A project carried out at the Technische Universität (TU) Darmstadt in Germany, funded by the European Commission, aims to build a magnetic trap that allows antiprotons to be transported from one location to another. Launched in January, the ultimate goal of the PUMA (antiProton Unstable Matter Annihilation) project is to transfer antiprotons from CERN’s Antiproton Decelerator (AD) to the nearby ISOLDE facility to study exotic nuclear phenomena.

One of PUMA’s physics goals is to explore the occurrence of neutron halos and neutron skins in very neutron-rich radioactive nuclei. By measuring pions emitted after the capture of low-energy antiprotons by nuclei, researchers will be able to determine how often the antiprotons annihilate with the constituent nucleons and therefore deduce their relative densities at the surface of the nucleus.
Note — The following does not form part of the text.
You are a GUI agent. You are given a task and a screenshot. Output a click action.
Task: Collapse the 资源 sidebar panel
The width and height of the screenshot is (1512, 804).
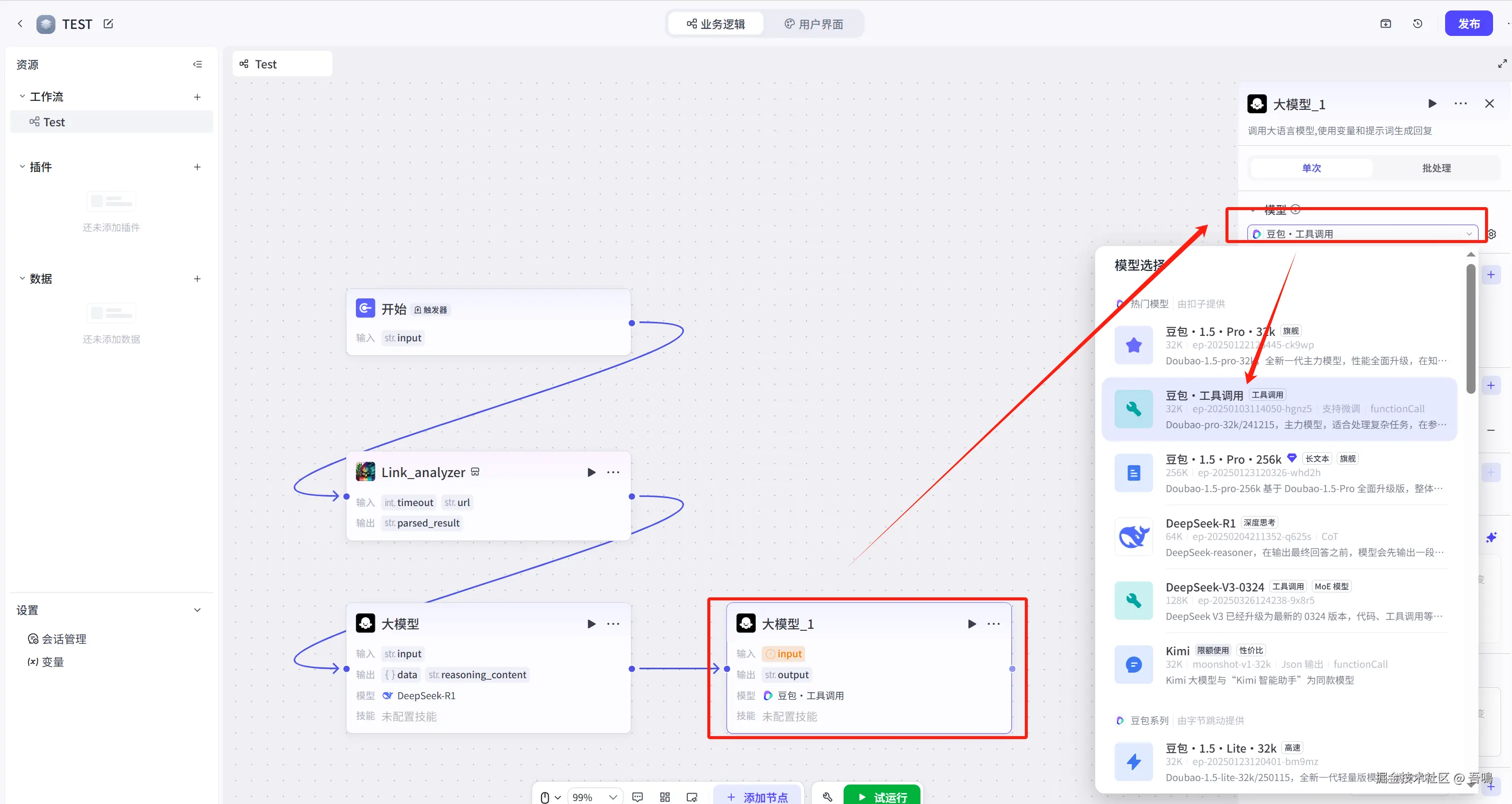(197, 64)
It would be the first time that such effects were investigated in medium-mass nuclei, contributing to a better understanding of the complex nature of nuclei and related astrophysical processes. In the future, PUMA might also allow the spectroscopy of single-particle states in heavy-nuclei with atomic numbers above 100, offering new insight into the unknown shell structure at the top of the nuclear landscape.
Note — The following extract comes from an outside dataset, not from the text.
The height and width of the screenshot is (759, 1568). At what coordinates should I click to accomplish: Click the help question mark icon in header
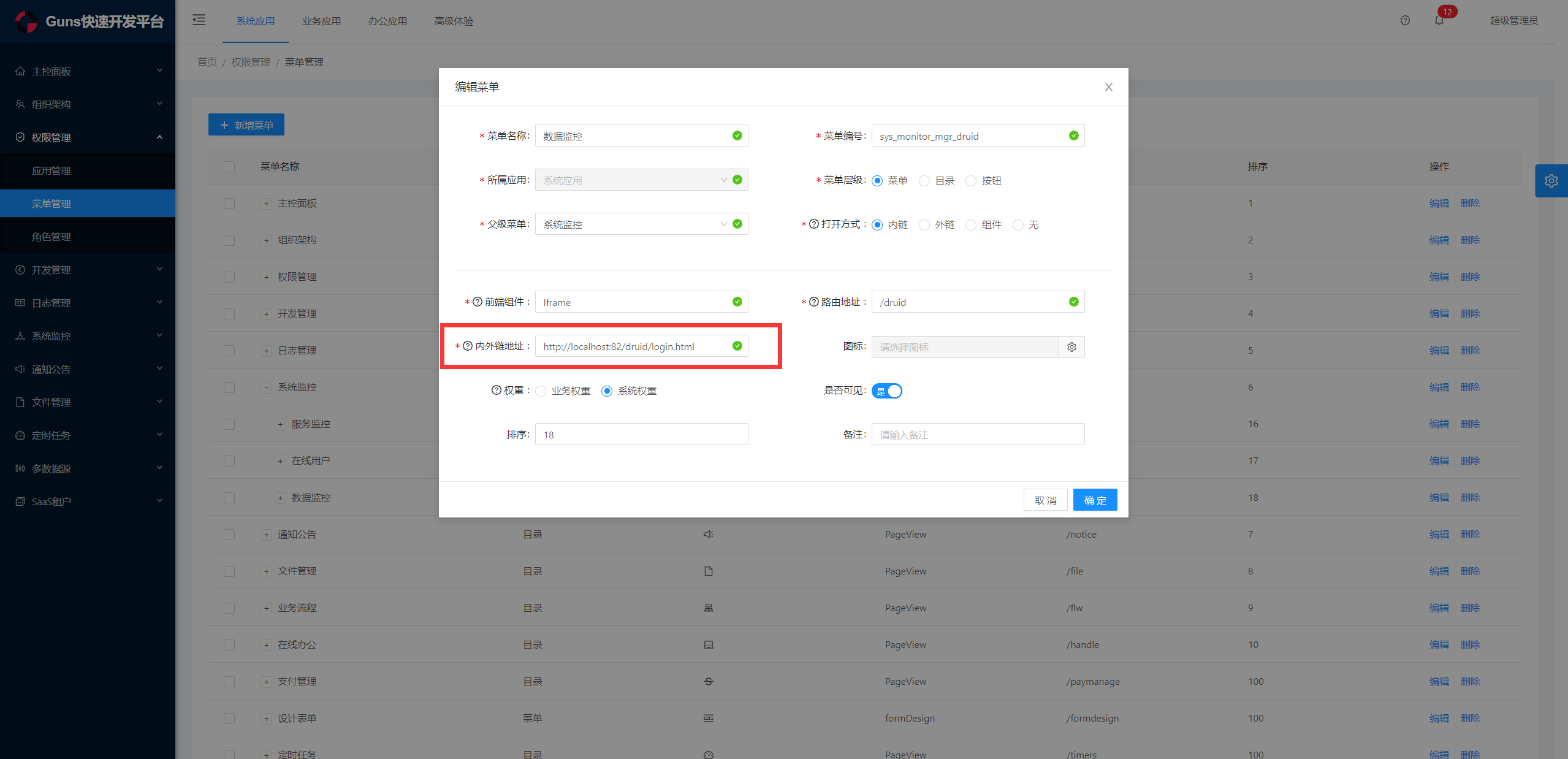pos(1405,21)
To make such studies possible, PUMA must trap antiprotons for long enough to be transported by truck for use in nuclear experiments at the ISOLDE facility, located a few hundred metres away from the AD. Keeping the antiprotons from annihilating with ordinary matter during this process is no easy task. The idea is to develop a double-zone trap inside a one-tonne superconducting solenoid magnet and keep it under an extremely high vacuum (10–17 mbar) and at a temperature of 4 K. One region of the trap will confine the antiprotons, while a second zone will host collisions between antiprotons and radioactive nuclei that are produced at ISOLDE but decay too rapidly to be transported and studied elsewhere.

PUMA will eventually trap a record one billion antiprotons at CERN’s GBAR experiment, which is currently being hooked up to the ELENA facility at the AD (CERN Courier December 2016 p16), and keep them for several weeks to allow the measurements to be made. The team plans to build and develop the solenoid, trap and detection apparatus in the next two years, targeting 2022 for first collisions at ISOLDE.
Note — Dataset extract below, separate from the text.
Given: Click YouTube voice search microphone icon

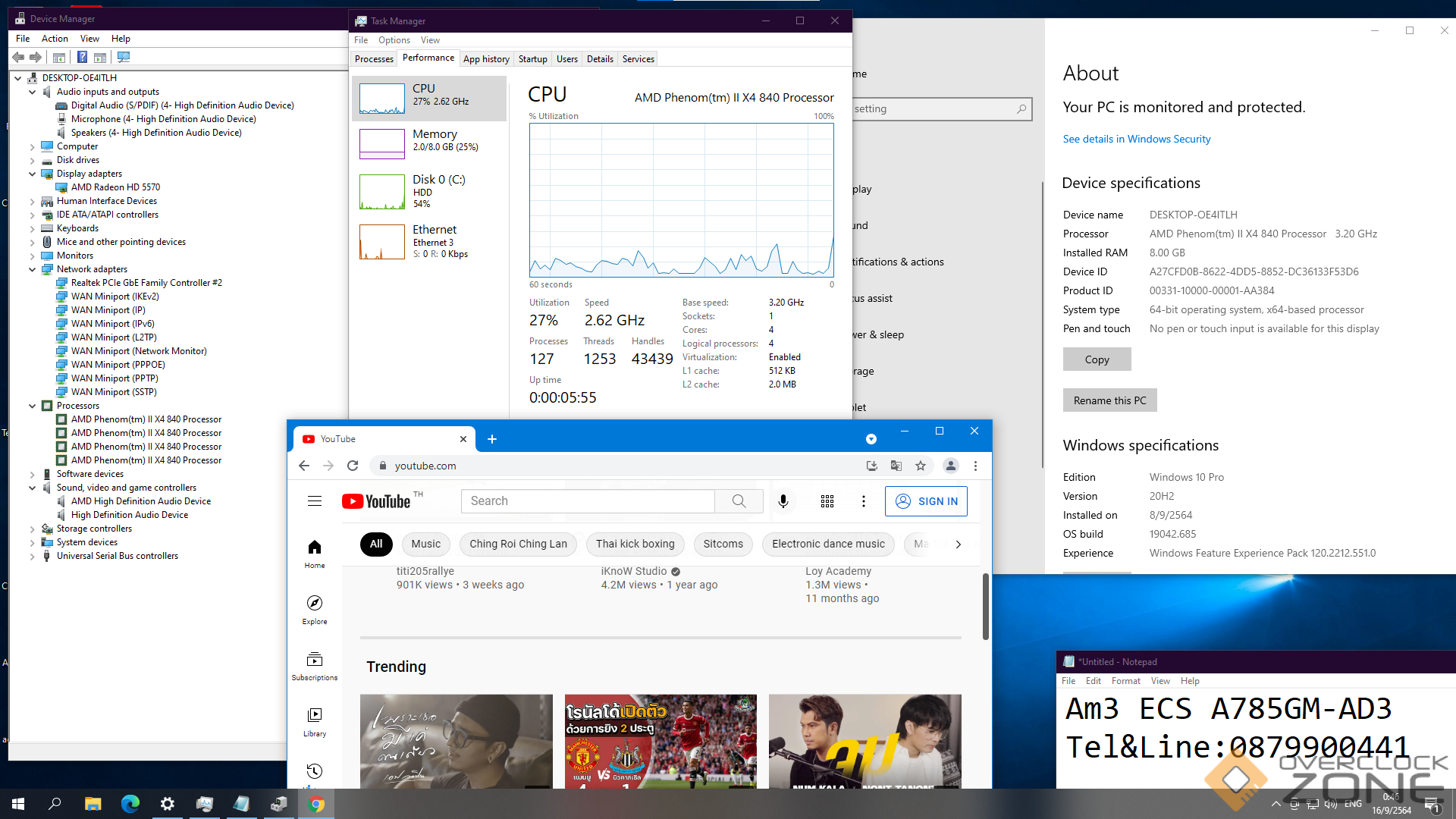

Today, CERN is the only place in the world where low-energy antiprotons are produced, but “this project might lead to the democratisation of the use of antimatter,” says project leader Alexandre Obertelli of TU Darmstadt, who was awarded a €2.55 million five-year grant from the European Research Council. Along with researchers from RIKEN in Japan, CEA Saclay and IPN Orsay in France, Obertelli has submitted a letter of intent to CERN’s experiment committee concerning the future ELENA and ISOLDE activities. The PUMA apparatus could also, at a later stage, provide antiprotons to experiments beyond CERN. “For example, to universities or nuclear-physics laboratories where specific nuclei can be produced, such as the new SPIRAL2 facilities in Caen, France,” says Obertelli.